Cannondale Noterra Fulcrum. Imagen: Jake Hamm
Cannondale Noterra Fulcrum. Imagen: Jake Hamm

También resulta significativo el punto de partida elegido. La Noterra nace sobre una plataforma de Moterra profundamente modificada, pero sin ninguno de los elementos propios de una e-MTB. El cuadro se ha vaciado de hardware eléctrico y se ha adaptado para montar una horquilla de doble pletina, un detalle que cambia por completo su orientación y la sitúa de lleno en el terreno de un prototipo de Descenso de Cannondale. En otras palabras, la bici conserva parte de la arquitectura visual de una plataforma reciente, aunque su propósito final no tiene nada que ver con la asistencia eléctrica.

Cannondale Noterra Fulcrum. Imagen: Jake Hamm
Cannondale Noterra Fulcrum. Imagen: Jake Hamm

Ese es probablemente el aspecto más interesante de la propuesta. Cannondale no está enseñando solo una bici llamativa para eventos o redes sociales, sino una forma de revisar soluciones que en los años noventa llegaron demasiado pronto para el mercado. La Fulcrum original ya jugó con transmisiones desacopladas, múltiples cadenas y un planteamiento muy avanzado para su tiempo. Ahora, con más capacidad de diseño, mecanizado y validación, la marca vuelve a poner sobre la mesa una idea que entonces parecía excesiva y que hoy encaja mejor en una industria acostumbrada a conceptos más ambiciosos.

Cannondale Noterra Fulcrum. Imagen: Jake Hamm
Cannondale Noterra Fulcrum. Imagen: Jake Hamm

A nivel práctico, eso no significa que la Noterra vaya a anticipar una bici de serie ni que Cannondale esté preparando una vuelta inmediata a este tipo de transmisión en competición. Lo que sí deja claro es que sigue existiendo interés por explorar soluciones distintas a la arquitectura dominante en el MTB actual. En una disciplina donde casi todo parece optimizado alrededor del mismo patrón, recuperar una bicicleta de DH de 1998 con una interpretación moderna tiene valor por sí mismo, incluso aunque se quede en un ejercicio técnico y de imagen.

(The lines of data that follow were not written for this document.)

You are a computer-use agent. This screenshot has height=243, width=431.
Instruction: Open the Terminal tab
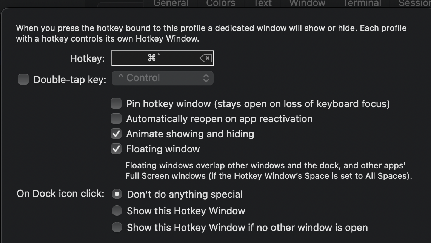(361, 3)

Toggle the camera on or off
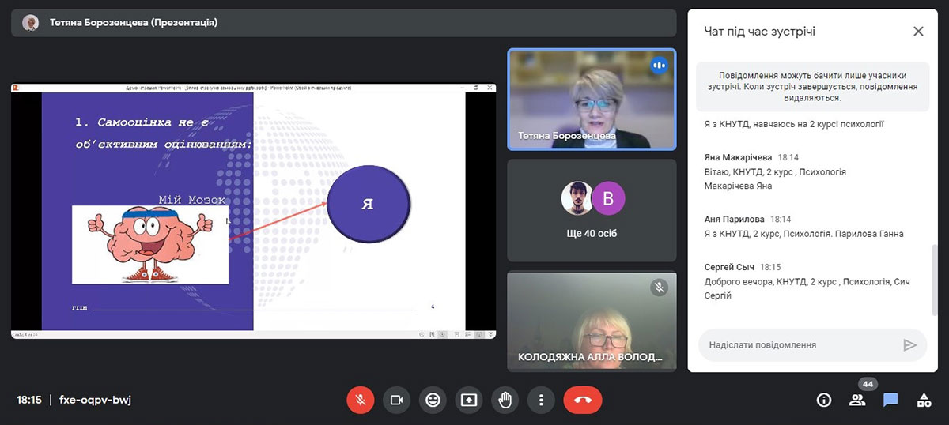coord(397,400)
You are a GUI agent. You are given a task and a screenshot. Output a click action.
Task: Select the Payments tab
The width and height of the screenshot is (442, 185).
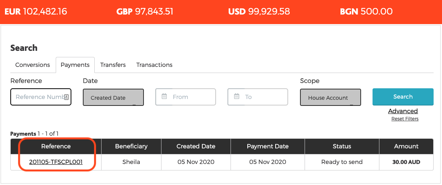(75, 65)
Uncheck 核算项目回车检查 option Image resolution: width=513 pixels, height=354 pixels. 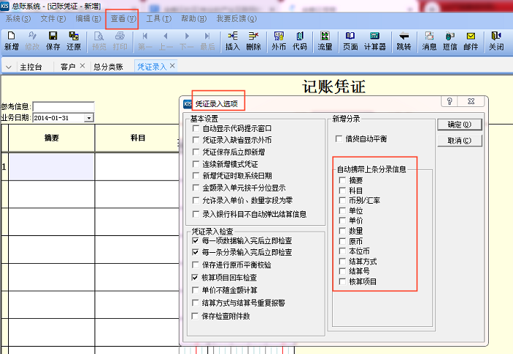pyautogui.click(x=196, y=278)
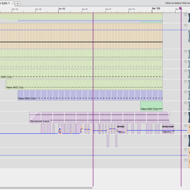
Task: Click automation 'A' icon on bottom track
Action: pos(186,160)
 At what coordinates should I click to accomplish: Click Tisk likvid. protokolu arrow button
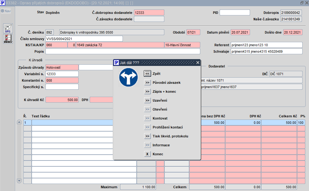(147, 136)
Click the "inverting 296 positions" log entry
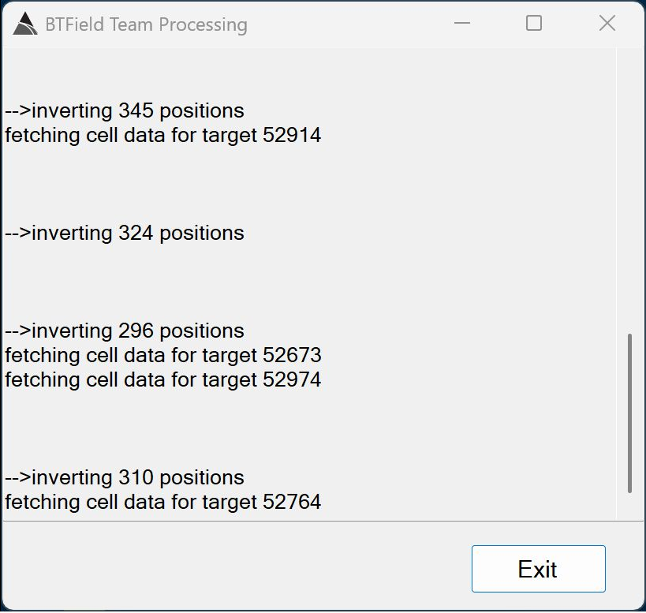 tap(125, 331)
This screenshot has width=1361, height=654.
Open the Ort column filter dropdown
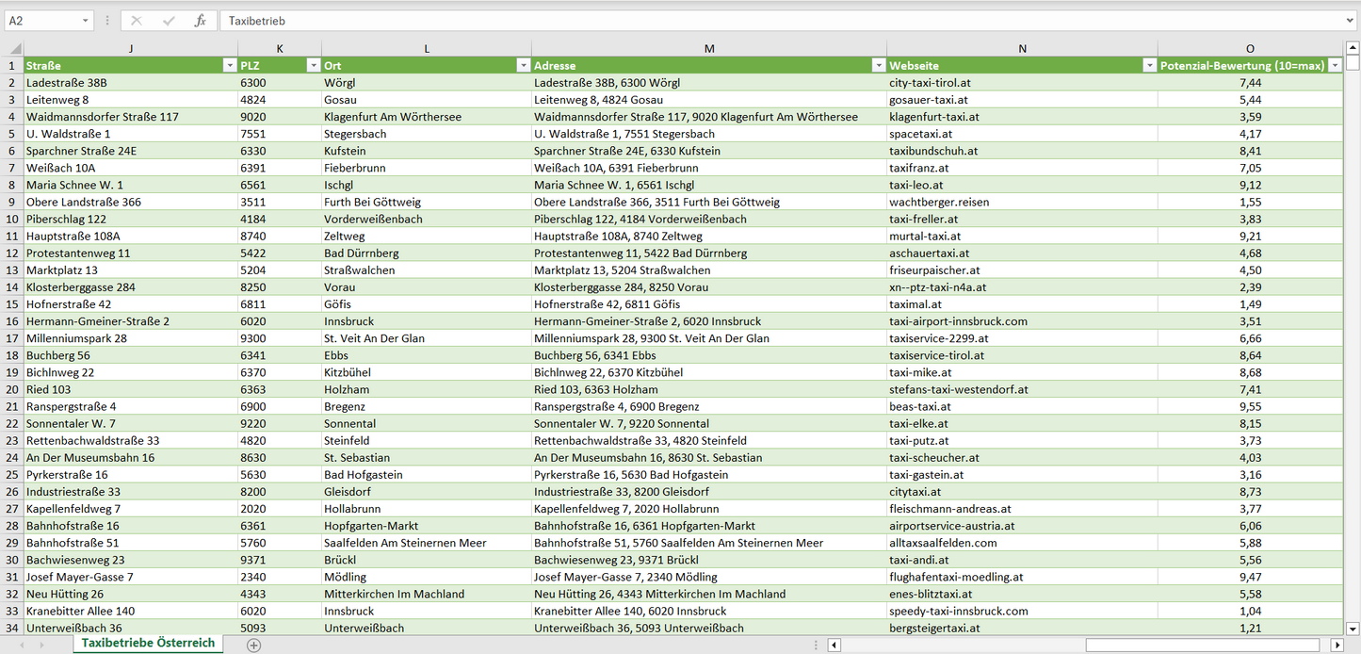click(x=523, y=66)
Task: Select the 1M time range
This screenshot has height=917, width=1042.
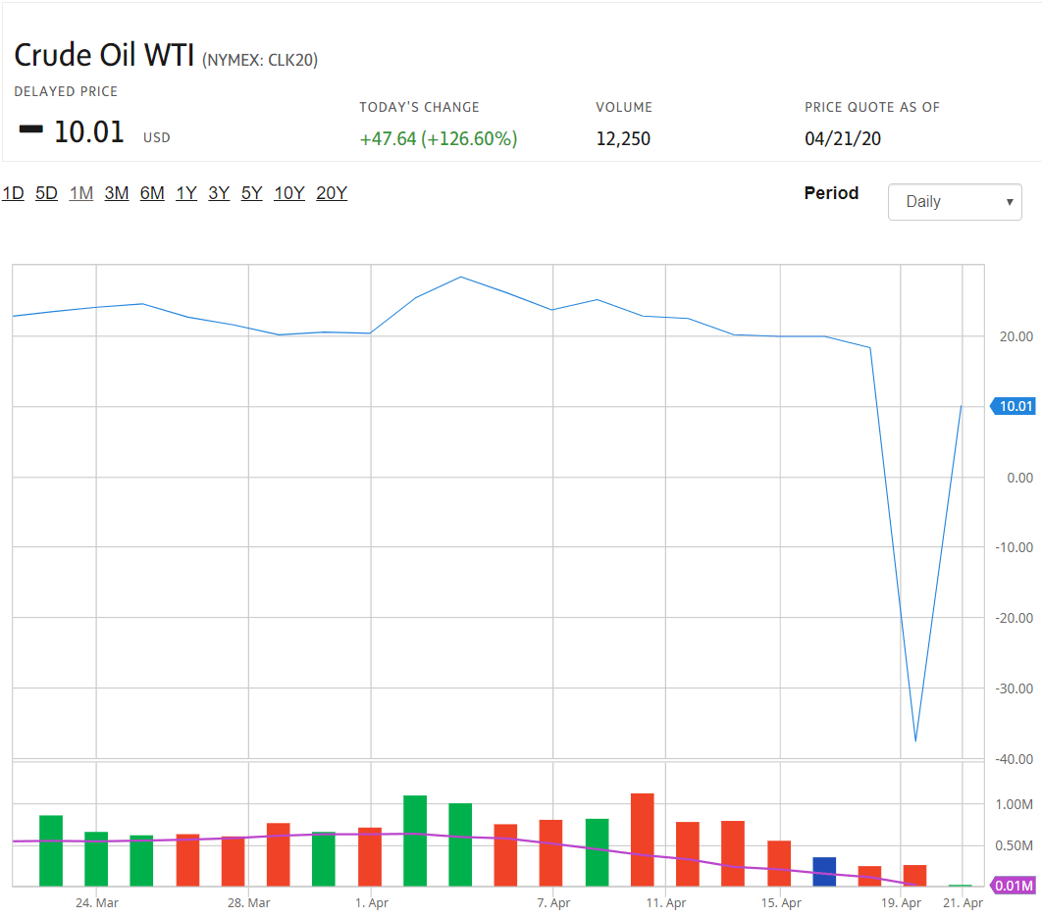Action: [80, 193]
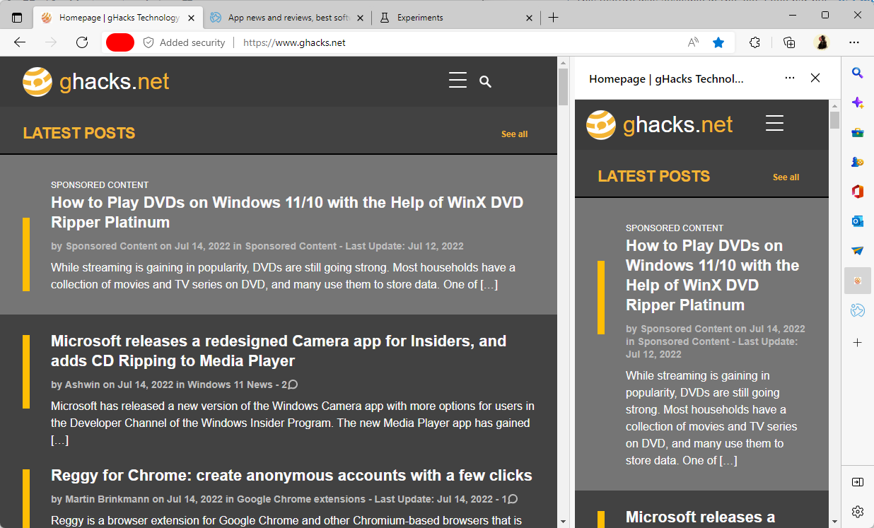Open the Discover sparkle icon in sidebar

tap(857, 102)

De hecho, el verdadero mensaje de la Noterra Fulcrum quizá no esté en su viabilidad comercial inmediata, sino en lo que representa para la identidad de Cannondale. La marca vuelve a mirar a una de sus etapas más reconocibles y lo hace sin nostalgia vacía. No intenta disfrazar una bici actual con gráficos clásicos, sino recuperar una idea concreta, desarrollarla con medios de 2026 y enseñarla como lo que es: una pieza de ingeniería con sabor histórico. En un sector donde muchas revisiones del pasado se quedan en la estética, aquí hay contenido técnico de fondo.